Two years into the COVID-19 pandemic, researchers are still learning about the effects of the virus, including how many people suffer from “long COVID” – When symptoms of the disease linger long past infection.
New University of California Los Angeles (UCLA) research finds that 30% of people treated for COVID-19 developed Post Acute Sequelae of COVID-19 (PASC), most commonly known as “long COVID.”
According to the study, which was recently published in Springer, patients with a history of hospitalization, diabetes, and higher body mass index were most likely to develop the condition, while those covered by Medicaid, as opposed to commercial health insurance, or had undergone an organ transplant were less likely to acquire it.

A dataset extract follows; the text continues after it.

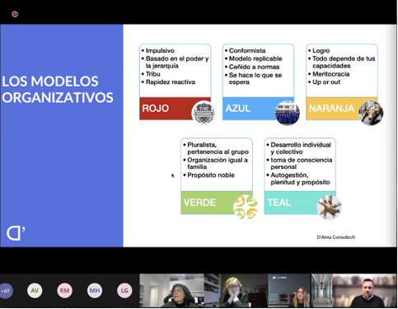
Task: Open the +67 more participants bubble
Action: coord(6,291)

Surprisingly, demographics that are linked with severe illness and greater risk of death from COVID-19, such as ethnicity, older age and socioeconomic status, were not associated with long COVID syndrome.
The UCLA researchers studied 1,038 people who were enrolled in the UCLA COVID Ambulatory Program between April 2020 and February 2021. Of those, 309 people were living with long COVID. In hospitalized patients, the most persistent symptoms were fatigue and shortness of breath (31% and 15%, respectively). Loss of sense of smell (16%) was the most reported symptom in outpatients.
“This study illustrates the need to follow diverse patient populations longitudinally to understand the Long COVID disease trajectory and evaluate how individual factors such as pre-existing co-morbidities, sociodemographic factors, vaccination status and virus variant type affect type and persistence of Long COVID symptoms,” said Dr. Sun Yoo, health sciences assistant clinical professor at David Geffen School of Medicine at UCLA and medical director of the Extensivist Program. “Studying outcomes in a single health system can minimize variation in quality of medical care. Our study also raises questions such as: Why were patients with commercial insurance twice as likely to develop Long COVID than patients insured through Medicaid? Because persistent symptoms can be subjective in nature, we need better tools to accurately diagnose Long COVID and to differentiate it from exacerbations of other emerging or chronic conditions. Finally, we need to ensure equitable access to outpatient Long COVID care.”